I think that this is correct with one caveat:
We are closing the gap between human brains and ML models, and I think this will probably happen a decade or so away from now.
I think that ML and human brains will converge to the same or similar performance this century, and the big difference is more energy can be added in pretty reliably to the ML model while humans don’t enjoy this advantage.
Yes definitely. Based on my own estimates of approximate brain scale it is likely that current largest. ML projects (GPT4) are within an OOM or so of effective parameter count already (+- 1-2 OOM) and we will definitely have brain-scale ML systems being quite common within a decade and probably less—hence short timelines. Strong agree that it is much easier to add compute/energy to ML models vs brains.

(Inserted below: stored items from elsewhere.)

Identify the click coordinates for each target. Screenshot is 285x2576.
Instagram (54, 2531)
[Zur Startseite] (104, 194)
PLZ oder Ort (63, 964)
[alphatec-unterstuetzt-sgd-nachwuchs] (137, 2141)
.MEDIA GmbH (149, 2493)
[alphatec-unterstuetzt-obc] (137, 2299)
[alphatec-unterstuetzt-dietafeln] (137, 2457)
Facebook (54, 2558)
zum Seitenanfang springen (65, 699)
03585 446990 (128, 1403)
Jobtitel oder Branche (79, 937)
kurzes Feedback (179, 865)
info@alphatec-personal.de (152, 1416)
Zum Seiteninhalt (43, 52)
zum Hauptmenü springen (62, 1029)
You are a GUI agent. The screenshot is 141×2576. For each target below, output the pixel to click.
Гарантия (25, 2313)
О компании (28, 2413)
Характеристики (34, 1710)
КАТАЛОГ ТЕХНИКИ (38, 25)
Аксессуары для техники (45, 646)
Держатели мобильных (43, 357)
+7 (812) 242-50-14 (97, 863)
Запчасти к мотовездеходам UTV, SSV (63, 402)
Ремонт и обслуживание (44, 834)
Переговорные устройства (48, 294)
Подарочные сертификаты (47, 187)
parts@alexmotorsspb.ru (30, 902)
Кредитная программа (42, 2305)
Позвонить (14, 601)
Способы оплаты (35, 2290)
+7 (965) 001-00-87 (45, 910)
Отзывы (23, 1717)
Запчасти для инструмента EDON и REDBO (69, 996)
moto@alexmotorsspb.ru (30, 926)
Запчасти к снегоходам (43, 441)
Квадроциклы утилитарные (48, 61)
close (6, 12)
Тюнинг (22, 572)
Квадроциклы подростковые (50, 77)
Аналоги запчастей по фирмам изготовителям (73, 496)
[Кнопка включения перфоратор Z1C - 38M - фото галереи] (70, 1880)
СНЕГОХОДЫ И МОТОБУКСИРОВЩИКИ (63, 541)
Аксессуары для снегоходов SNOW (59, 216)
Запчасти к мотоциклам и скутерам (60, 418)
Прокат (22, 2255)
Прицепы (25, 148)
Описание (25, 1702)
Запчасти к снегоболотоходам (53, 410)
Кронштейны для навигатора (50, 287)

Have you written your estimates of brain scale up anywhere?
I’ve written up some of my preliminary thought and estimates here: https://www.beren.io/2022-08-06-The-scale-of-the-brain-vs-machine-learning/.
Jacob Cannell’s post on brain efficiency https://www.lesswrong.com/posts/xwBuoE9p8GE7RAuhd/brain-efficiency-much-more-than-you-wanted-to-know is also very good
I’ll check your post out.
I’ve found Cannell’s post very dense/hard to read the times I’ve attempted it. I guess there’s a large inferential distance in some aspects, so lots of it go over my head.